Roadside sign ban rejected by Peterborough County council, committee review of sign law planned

A proposal to ban roadside advertising signs in Peterborough County was rejected on Wednesday when county council voted instead to have a new committee update the sign bylaw by the end of 2018.

The new committee will be made up of citizens, municipal staff and business owners who use the roadside signs.

The signs in question are the large ones installed along county roads on public property.

The idea is to rethink a ban that had been recommended by county staff. Instead, the committee will be expected to seek a compromise between entrepreneurs who say the signs are crucial and opponents who say they’re eyesores.

The vote came at a county council meeting Wednesday. The idea to strike a committee came from Sherry Senis, deputy mayor of Selwyn Township.

Senis said the sign bylaw in Selwyn was recently changed following consultations with business owners and the public.

“It’s something that’s been established – and it works,” she said.

But Peter Nielsen, the county’s manager of engineering and design, told councillors Wednesday that there have been two years of public consultation on the matter.

The feedback from people has been generally in favour of removing the roadside signs, Nielsen said; people said the advertisements detract from the natural landscape.

But the county also heard from many business owners who said the signs are critical to their marketing – and six entrepreneurs spoke to council Wednesday to urge that the signs be allowed.

“To be clear – these signs work, and they work well,” said Garnet Northey, president of the home design/build firm Spotlight Home and Lifestyle in Bridgenorth.

Northey said 15 per cent of his business comes to him through the use of roadside advertising signs. Forget about getting that business through other means of advertising, he said: “There is no substitute.”

Northey said that roughly 60 small businesses in Peterborough County use the signs extensively and that to ban them would cause “economic retardation.”

He challenged council to send a “positive” message to entrepreneurs and keep the signs.

To him, it came down to a single question for councillors: “Do you support small business owners or not?”

Janet Clarkson also spoke out against the proposed ban; she’s the former mayor of the Municipality of Trent Lakes and the current co-chairwoman of the Buckhorn Area Ratepayers Association.

She said signs are critical for small businesses, and banning them is going to hurt young entrepreneurs – many of whom are raising families.

“Put yourself in their shoes,” Clarkson told councillors.

John Milne, the executive officer of the Peterborough and the Kawarthas Homebuilders Association, said local construction firms use the signs to make themselves known to people from the GTA who are coming to their cottages in the Kawarthas.

Those are prospective clients, he pointed out – and if they don’t know about the local firms, they may hire someone from Toronto to do their renovations.

He added that it’s unfair to call the signs ugly.

“Ugly’s a matter of opinion – you might like some signs, you might not,” he said.

But Bev Matthews, mayor of Trent Lakes, wouldn’t hear of it.
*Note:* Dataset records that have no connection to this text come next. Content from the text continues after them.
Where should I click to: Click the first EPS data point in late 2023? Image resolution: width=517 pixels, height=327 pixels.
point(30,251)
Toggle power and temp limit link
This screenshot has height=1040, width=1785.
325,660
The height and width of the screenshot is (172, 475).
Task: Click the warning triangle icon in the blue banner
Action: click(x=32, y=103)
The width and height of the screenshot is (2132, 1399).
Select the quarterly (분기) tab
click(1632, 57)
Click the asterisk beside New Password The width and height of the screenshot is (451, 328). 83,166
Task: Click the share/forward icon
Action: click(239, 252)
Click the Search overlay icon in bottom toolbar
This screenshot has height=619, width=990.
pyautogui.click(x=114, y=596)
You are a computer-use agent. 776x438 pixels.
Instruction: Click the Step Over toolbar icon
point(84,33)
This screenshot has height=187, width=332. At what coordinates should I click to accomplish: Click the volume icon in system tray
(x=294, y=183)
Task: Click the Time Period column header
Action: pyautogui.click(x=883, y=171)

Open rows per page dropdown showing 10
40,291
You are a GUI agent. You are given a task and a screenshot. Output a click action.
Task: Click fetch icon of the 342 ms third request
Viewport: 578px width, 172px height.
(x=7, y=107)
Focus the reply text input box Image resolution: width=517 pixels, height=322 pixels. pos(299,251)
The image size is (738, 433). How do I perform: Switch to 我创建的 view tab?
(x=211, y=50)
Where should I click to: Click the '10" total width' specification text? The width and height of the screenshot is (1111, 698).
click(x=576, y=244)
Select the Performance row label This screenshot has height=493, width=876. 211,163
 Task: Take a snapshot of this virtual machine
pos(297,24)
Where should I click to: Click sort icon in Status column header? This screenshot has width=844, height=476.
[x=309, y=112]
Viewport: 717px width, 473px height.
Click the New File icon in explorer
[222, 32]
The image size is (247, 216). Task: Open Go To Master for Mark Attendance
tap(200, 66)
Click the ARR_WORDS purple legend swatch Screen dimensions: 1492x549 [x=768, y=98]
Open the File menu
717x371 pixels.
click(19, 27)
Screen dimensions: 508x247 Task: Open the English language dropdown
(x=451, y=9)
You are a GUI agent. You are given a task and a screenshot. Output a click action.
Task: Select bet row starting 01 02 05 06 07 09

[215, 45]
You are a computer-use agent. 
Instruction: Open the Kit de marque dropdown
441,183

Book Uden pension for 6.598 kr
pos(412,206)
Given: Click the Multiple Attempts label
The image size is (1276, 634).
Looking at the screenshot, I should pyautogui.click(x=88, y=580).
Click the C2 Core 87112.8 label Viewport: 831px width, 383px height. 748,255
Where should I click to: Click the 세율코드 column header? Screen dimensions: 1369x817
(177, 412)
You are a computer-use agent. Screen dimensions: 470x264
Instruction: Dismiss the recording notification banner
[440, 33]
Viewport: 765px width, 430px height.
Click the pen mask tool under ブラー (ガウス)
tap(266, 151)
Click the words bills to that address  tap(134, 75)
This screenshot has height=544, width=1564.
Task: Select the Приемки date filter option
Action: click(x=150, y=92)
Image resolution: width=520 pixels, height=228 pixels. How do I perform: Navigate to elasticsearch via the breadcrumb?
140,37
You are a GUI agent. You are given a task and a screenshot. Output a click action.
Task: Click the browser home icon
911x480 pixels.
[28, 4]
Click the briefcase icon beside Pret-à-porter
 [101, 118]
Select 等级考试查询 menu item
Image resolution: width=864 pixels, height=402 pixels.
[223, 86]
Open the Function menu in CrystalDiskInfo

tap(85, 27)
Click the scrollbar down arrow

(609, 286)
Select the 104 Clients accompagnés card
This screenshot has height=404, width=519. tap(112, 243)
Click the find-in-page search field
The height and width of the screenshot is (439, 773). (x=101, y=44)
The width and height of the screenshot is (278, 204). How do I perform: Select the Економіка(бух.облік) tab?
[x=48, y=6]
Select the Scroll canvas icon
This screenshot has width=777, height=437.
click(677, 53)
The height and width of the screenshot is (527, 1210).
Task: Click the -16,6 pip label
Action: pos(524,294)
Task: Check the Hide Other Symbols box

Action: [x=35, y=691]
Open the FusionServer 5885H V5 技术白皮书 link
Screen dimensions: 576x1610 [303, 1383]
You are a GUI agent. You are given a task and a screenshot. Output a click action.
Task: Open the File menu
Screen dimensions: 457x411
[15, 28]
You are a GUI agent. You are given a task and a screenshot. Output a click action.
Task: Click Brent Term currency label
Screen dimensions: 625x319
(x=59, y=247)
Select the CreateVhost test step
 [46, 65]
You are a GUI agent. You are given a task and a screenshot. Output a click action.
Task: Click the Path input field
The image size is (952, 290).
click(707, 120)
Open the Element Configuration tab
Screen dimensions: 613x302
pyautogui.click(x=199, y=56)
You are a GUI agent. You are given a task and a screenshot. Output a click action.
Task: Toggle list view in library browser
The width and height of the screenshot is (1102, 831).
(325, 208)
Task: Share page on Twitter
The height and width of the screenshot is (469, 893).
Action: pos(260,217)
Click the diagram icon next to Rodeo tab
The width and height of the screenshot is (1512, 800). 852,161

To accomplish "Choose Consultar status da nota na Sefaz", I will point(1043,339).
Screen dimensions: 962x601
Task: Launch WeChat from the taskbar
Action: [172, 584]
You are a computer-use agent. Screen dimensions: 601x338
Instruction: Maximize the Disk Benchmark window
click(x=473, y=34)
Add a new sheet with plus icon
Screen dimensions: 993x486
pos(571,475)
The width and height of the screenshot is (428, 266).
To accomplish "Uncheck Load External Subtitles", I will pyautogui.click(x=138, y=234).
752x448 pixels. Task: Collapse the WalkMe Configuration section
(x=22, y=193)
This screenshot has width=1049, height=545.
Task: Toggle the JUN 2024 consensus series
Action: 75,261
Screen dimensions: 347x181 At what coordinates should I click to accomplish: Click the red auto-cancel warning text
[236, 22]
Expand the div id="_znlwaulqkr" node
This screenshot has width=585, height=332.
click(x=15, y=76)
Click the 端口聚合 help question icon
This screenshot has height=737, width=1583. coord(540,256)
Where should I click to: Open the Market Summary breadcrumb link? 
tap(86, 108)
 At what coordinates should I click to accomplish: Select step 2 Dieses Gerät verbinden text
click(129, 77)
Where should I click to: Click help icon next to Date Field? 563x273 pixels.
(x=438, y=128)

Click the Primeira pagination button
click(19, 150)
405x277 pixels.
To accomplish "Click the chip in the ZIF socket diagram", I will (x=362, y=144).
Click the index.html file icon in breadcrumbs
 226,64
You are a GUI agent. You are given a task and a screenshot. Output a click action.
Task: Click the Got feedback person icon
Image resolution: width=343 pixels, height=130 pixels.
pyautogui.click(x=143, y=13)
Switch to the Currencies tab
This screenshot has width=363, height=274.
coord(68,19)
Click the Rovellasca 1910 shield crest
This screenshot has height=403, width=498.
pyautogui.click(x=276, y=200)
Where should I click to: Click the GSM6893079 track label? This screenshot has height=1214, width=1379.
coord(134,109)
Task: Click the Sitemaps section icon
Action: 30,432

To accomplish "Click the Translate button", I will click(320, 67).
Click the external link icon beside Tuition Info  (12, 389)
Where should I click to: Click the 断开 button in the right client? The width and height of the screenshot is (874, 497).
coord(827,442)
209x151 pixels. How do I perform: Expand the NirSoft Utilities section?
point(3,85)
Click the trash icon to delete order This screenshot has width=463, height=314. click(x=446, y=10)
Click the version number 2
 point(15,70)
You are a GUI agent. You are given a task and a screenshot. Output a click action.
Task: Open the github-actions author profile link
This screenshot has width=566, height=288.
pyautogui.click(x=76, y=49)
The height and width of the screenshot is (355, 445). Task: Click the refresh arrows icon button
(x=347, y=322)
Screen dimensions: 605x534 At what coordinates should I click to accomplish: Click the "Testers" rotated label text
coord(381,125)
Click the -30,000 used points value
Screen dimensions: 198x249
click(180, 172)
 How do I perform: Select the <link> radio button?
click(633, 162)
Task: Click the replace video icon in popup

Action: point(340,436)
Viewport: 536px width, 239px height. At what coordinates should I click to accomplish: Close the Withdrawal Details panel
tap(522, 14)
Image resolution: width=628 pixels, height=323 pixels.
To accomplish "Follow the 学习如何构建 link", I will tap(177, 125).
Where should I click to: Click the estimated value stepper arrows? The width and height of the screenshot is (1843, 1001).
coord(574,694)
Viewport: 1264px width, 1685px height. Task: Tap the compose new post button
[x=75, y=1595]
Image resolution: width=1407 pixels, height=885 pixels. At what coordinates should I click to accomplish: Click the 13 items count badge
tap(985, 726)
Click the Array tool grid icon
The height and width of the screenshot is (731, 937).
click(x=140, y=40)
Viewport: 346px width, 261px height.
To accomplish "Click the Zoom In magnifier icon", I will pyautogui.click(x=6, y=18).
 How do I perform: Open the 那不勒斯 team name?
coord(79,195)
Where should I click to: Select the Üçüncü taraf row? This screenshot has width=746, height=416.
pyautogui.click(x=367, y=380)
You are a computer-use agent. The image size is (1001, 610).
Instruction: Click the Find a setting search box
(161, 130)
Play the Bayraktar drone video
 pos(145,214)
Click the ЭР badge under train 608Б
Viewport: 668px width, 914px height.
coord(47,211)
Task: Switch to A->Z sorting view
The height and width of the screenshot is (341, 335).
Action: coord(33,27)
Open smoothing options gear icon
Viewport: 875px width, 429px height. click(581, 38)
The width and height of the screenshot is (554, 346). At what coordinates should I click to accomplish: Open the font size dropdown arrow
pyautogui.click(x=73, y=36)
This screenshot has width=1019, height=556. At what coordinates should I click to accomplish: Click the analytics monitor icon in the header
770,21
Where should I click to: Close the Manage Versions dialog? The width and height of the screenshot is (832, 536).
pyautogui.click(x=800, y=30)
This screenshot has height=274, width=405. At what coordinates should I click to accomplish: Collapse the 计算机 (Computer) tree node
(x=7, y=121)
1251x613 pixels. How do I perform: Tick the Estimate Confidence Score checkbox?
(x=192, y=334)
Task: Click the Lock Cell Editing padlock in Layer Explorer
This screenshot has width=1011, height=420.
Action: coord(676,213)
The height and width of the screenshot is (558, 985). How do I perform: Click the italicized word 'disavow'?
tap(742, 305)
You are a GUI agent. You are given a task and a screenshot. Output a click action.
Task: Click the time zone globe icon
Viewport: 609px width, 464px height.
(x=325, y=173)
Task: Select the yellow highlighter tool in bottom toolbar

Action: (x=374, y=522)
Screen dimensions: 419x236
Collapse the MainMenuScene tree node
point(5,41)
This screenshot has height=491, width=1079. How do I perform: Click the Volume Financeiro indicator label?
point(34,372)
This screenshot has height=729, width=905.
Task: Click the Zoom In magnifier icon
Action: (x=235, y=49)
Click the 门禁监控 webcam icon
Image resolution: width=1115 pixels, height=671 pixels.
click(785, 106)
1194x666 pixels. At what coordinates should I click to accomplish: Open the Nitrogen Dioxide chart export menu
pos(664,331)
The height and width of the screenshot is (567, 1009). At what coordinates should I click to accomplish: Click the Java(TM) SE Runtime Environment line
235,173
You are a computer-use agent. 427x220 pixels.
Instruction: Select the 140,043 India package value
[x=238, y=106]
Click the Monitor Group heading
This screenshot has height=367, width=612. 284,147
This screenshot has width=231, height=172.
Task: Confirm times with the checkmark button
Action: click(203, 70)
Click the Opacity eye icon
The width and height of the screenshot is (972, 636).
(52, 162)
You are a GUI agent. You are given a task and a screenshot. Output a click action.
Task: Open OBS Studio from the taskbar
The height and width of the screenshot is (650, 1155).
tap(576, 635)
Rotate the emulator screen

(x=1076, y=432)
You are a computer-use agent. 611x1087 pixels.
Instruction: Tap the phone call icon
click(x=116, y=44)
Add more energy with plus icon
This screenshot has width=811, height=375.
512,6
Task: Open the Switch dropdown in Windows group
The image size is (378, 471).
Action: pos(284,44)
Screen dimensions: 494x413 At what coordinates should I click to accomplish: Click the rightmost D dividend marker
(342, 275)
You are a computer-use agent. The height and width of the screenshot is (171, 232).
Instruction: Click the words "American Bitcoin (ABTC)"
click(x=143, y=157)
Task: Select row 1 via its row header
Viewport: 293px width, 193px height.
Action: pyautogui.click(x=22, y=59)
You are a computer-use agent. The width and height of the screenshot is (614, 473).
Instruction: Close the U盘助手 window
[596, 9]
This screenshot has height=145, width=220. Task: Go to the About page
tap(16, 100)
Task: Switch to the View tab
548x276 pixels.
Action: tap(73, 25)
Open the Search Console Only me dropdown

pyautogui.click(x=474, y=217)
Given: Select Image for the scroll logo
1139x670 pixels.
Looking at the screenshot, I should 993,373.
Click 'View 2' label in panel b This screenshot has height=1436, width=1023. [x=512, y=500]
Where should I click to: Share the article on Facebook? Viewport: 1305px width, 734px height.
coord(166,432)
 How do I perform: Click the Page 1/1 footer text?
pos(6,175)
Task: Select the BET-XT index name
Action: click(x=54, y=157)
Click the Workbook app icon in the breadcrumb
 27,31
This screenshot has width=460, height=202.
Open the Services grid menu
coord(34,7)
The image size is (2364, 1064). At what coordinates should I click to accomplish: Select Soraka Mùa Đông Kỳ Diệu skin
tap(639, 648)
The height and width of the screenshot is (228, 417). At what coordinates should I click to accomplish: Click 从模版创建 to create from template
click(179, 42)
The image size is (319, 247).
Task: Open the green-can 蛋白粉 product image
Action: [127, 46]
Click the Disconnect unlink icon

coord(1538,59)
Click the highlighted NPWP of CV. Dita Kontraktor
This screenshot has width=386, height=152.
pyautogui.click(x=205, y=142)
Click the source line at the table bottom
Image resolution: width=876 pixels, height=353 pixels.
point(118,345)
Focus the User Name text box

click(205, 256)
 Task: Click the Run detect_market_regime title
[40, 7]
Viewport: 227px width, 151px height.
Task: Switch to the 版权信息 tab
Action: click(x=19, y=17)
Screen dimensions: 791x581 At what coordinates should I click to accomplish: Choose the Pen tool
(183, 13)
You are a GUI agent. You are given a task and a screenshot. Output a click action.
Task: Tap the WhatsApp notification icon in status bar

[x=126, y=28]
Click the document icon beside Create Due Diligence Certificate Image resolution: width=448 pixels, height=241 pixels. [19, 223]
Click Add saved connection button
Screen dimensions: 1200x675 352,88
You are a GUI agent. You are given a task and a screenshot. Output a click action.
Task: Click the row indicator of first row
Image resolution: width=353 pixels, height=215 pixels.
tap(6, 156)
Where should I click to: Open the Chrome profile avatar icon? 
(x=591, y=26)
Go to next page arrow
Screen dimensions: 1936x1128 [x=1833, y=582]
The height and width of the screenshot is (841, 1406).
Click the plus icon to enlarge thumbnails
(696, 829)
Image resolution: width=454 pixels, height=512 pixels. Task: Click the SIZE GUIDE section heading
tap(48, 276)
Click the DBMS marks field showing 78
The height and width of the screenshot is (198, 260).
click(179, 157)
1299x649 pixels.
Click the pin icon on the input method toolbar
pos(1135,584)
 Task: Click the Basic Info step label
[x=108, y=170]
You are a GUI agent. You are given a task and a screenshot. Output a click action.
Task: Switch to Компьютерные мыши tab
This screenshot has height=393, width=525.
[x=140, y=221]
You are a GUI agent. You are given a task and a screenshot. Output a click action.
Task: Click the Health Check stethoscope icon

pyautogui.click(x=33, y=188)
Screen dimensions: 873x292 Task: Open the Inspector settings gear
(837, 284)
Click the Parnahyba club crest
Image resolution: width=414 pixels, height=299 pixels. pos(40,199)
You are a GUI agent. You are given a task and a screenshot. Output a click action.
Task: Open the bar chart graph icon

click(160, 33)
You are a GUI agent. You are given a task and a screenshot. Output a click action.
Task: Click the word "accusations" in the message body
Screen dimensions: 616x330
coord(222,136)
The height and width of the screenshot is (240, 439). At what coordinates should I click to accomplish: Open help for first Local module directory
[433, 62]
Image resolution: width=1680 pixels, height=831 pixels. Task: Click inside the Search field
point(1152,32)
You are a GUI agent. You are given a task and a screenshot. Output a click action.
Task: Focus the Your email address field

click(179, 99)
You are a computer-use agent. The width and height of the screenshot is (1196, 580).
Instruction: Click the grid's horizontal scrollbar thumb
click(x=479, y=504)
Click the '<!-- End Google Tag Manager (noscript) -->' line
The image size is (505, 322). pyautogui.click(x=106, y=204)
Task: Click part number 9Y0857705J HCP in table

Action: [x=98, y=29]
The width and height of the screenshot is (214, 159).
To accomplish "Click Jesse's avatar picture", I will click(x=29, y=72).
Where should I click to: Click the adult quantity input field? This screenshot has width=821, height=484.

She was the only councillor who voted against the motion to develop a new sign bylaw.

“Signs block out the real beauty – which is why people come to the Kawarthas,” she said. “The signs have got to go.”

Meanwhile Doug Hutton, deputy mayor of North Kawartha Township, asked his fellow councillors if they’ve ever driven on highways around Sudbury where there’s no roadside advertising.

“Having no signs is a sign of no civilization – and no economic activity,” he said. “It’s scary.”

J. Murray Jones, mayor of Douro-Dummer Township, said that he’s heard for years from citizens who object to the roadside signs because they’re ugly.

He said he arrived at the meeting Wednesday prepared to consider a ban – but then he changed his mind when he heard the business owners speak.

“Until today, I never heard the other side of the story,” he said, adding that he likes the idea of a committee developing a new sign bylaw that can work for everyone.

“I think if we go about this the right way, we can hit the magic button on compromise.”